TRECHO DA FONTE:
De acordo com a ABBC, essas medidas administrativas reproduzem exatamente o que previa o Decreto Legislativo nº 79/2025, que já havia sido barrado por uma decisão liminar do ministro André Mendonça no final de 2025. A associação argumenta que o governo estadual não tem poder para interferir em contratos privados, pois a Constituição reserva apenas à União a autoridade para legislar sobre direito civil e política de crédito.
Em trecho da decisão de Mendonça, citado na petição da ABBC, o ministro destacou a gravidade da intervenção estadual. “O tema objeto do decreto legislativo mato-grossense constitui uma matéria altamente regulada pela União”.

DADOS EXTRAÍDOS:

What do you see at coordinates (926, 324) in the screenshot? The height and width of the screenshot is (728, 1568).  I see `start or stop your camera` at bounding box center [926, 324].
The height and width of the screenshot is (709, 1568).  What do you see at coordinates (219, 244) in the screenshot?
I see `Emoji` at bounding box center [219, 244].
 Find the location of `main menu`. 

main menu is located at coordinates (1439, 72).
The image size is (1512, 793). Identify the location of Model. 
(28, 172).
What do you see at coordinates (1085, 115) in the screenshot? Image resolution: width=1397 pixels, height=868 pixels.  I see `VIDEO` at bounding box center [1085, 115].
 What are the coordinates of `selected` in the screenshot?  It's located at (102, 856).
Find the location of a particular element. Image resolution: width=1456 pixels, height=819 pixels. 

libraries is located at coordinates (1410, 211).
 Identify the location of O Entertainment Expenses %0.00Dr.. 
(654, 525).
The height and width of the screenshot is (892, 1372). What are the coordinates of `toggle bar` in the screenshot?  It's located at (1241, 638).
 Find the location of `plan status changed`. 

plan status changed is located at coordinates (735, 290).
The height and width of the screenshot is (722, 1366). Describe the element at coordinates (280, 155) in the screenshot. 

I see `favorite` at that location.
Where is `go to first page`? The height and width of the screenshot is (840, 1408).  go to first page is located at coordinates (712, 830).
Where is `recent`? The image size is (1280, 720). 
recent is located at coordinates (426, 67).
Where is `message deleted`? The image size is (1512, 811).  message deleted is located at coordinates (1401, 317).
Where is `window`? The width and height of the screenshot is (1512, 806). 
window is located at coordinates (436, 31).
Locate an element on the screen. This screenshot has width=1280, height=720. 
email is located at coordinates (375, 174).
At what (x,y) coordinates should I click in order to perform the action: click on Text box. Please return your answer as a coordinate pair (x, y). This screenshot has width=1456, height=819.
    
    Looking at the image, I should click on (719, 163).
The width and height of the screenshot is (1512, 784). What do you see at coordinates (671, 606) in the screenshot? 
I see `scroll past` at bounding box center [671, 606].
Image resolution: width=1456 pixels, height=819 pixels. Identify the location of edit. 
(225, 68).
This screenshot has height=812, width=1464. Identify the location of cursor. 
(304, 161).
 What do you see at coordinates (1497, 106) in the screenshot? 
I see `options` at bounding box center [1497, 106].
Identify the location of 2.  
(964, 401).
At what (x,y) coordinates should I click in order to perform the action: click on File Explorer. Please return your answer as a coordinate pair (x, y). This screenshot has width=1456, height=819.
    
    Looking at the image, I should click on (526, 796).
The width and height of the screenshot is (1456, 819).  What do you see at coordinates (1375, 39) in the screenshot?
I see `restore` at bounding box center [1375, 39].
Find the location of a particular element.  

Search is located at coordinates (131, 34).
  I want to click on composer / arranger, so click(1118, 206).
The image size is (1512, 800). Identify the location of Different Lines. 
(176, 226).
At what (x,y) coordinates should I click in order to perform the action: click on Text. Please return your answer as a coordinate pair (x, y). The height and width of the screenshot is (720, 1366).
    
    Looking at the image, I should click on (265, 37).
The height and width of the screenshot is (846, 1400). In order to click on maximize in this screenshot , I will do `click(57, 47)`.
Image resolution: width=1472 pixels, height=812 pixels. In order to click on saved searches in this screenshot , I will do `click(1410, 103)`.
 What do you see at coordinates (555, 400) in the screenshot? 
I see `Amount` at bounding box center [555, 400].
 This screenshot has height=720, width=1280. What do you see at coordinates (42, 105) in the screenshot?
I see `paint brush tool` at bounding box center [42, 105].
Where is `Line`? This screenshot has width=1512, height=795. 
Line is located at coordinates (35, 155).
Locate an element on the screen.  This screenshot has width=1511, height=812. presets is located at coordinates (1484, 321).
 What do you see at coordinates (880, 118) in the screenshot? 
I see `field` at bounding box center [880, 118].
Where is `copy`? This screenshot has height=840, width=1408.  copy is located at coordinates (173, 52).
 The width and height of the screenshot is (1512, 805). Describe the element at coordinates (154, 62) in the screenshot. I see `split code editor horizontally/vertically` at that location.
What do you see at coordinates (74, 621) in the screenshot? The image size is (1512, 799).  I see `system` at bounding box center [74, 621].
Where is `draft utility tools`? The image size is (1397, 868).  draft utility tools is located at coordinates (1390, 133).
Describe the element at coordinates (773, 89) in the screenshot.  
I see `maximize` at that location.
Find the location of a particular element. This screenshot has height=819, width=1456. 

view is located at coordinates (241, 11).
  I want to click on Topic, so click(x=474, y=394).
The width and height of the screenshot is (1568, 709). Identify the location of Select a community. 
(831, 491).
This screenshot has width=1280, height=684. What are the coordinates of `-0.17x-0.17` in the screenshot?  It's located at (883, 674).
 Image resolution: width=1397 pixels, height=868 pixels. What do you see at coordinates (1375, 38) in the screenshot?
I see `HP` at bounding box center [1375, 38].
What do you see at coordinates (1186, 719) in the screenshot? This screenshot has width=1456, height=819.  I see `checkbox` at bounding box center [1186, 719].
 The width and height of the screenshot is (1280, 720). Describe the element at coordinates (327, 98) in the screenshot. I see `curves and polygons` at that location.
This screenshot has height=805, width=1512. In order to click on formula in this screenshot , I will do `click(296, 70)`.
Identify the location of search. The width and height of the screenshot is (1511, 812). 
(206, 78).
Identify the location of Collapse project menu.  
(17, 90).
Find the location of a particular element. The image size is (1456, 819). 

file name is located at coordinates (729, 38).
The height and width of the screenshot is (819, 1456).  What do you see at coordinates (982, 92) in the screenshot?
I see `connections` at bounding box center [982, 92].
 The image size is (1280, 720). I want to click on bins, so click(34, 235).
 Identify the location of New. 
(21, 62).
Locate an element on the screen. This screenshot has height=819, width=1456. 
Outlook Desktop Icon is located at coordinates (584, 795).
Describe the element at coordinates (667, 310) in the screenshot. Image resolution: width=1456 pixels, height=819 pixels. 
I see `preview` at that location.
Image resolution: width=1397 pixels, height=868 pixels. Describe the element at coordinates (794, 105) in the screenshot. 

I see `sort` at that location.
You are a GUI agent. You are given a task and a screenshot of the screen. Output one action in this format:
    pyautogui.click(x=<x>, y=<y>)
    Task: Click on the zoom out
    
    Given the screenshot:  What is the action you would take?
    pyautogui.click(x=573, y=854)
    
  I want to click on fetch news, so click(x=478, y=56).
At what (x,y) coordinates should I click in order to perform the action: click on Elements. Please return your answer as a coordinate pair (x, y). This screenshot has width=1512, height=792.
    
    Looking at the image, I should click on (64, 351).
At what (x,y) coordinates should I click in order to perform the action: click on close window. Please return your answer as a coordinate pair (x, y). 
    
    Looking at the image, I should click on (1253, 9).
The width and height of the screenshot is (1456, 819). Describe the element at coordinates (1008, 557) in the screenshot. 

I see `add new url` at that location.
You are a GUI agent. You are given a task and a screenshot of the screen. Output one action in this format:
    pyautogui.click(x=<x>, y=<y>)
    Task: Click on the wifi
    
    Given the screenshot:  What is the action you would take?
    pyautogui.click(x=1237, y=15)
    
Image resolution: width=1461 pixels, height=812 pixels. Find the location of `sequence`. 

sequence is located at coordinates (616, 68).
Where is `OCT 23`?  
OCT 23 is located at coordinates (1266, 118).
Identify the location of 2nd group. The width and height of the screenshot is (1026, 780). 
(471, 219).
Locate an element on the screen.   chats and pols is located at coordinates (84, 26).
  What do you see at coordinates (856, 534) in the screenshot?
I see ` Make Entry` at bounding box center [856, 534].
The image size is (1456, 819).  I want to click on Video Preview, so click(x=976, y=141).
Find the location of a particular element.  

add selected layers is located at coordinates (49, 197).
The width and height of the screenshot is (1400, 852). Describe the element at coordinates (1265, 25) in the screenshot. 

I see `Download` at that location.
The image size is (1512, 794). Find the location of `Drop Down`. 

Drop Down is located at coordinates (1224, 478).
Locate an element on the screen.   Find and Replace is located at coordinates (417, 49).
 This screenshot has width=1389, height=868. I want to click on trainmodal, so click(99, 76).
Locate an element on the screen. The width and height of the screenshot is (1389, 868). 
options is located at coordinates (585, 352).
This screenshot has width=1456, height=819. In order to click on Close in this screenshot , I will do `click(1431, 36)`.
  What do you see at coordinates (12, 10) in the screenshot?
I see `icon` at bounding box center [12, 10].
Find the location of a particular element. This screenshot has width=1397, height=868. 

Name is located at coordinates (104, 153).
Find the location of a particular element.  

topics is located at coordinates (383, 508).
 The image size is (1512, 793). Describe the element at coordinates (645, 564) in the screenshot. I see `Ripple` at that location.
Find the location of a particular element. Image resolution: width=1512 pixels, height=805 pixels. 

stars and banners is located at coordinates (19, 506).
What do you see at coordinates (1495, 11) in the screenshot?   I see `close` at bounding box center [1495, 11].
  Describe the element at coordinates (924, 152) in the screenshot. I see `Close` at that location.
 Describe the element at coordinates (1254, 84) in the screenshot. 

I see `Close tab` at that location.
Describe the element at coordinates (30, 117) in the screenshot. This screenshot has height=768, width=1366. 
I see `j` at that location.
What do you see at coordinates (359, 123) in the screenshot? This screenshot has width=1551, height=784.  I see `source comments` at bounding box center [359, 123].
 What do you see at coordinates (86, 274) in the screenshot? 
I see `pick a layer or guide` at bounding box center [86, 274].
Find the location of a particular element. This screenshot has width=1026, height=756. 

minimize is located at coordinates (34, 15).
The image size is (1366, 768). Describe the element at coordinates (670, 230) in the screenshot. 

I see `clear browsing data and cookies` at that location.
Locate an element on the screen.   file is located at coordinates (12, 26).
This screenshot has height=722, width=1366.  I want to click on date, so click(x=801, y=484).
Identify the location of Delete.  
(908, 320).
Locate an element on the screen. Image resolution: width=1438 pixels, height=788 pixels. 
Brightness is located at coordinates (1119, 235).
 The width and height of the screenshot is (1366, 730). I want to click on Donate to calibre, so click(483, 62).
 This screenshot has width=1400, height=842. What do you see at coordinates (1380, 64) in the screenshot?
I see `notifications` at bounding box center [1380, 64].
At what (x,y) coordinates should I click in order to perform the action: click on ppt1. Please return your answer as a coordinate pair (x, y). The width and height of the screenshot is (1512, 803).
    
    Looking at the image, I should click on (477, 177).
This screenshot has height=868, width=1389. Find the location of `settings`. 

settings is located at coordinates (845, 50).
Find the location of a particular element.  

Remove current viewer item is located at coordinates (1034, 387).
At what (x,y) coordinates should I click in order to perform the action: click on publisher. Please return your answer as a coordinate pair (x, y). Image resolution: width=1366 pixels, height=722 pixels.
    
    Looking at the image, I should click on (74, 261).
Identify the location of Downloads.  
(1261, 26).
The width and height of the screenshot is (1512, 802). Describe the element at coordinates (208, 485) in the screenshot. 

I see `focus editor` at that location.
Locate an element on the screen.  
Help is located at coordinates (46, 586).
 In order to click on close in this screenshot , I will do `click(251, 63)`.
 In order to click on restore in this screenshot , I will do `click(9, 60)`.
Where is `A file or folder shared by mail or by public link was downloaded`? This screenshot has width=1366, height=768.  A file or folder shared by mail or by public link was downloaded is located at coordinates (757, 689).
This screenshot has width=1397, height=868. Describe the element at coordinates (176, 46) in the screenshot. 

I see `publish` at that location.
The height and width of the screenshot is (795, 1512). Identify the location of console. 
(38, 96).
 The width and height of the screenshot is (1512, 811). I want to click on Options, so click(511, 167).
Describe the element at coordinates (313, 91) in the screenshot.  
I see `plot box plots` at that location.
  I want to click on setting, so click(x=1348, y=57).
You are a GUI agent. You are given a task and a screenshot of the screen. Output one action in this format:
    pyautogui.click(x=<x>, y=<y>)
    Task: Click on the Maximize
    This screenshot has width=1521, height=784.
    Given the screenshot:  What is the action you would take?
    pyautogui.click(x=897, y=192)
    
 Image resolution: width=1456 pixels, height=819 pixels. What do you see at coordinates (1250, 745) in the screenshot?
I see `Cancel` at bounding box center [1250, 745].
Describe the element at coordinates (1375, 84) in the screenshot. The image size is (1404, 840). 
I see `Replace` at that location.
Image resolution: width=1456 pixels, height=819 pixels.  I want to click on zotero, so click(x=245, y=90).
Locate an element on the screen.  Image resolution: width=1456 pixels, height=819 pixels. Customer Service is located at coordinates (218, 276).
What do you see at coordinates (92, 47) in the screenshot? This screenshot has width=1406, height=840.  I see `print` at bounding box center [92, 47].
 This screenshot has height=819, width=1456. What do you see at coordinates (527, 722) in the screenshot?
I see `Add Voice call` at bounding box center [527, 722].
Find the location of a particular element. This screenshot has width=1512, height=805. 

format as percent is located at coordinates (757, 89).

INSTRUÇÕES:
A - No texto sobre a ação da ABBC, quem barrou o Decreto Legislativo nº 79/2025 por decisão liminar?
B - Retome o texto sobre a ação da ABBC contra as medidas do governo de Mato Grosso a partir do ponto em que ele para.

RESPOSTAS DOS EXERCÍCIOS:
A - O ministro André Mendonça, no final de 2025.

B -
A petição destaca que a medida atinge 14 instituições financeiras e gera um impacto econômico significativo. Citando dados sindicais, os bancos afirmam que cerca de R$ 100 milhões deixaram de ser descontados e repassados desde o início da suspensão. Além disso, a entidade critica o fato de o estado ter aplicado a punição financeira antes mesmo de concluir as investigações sobre supostas irregularidades nas contratações, o que violaria o direito de defesa das empresas.
A ABBC solicita que o STF conceda uma nova medida cautelar urgente para suspender imediatamente as decisões da Seplag e restabelecer os pagamentos.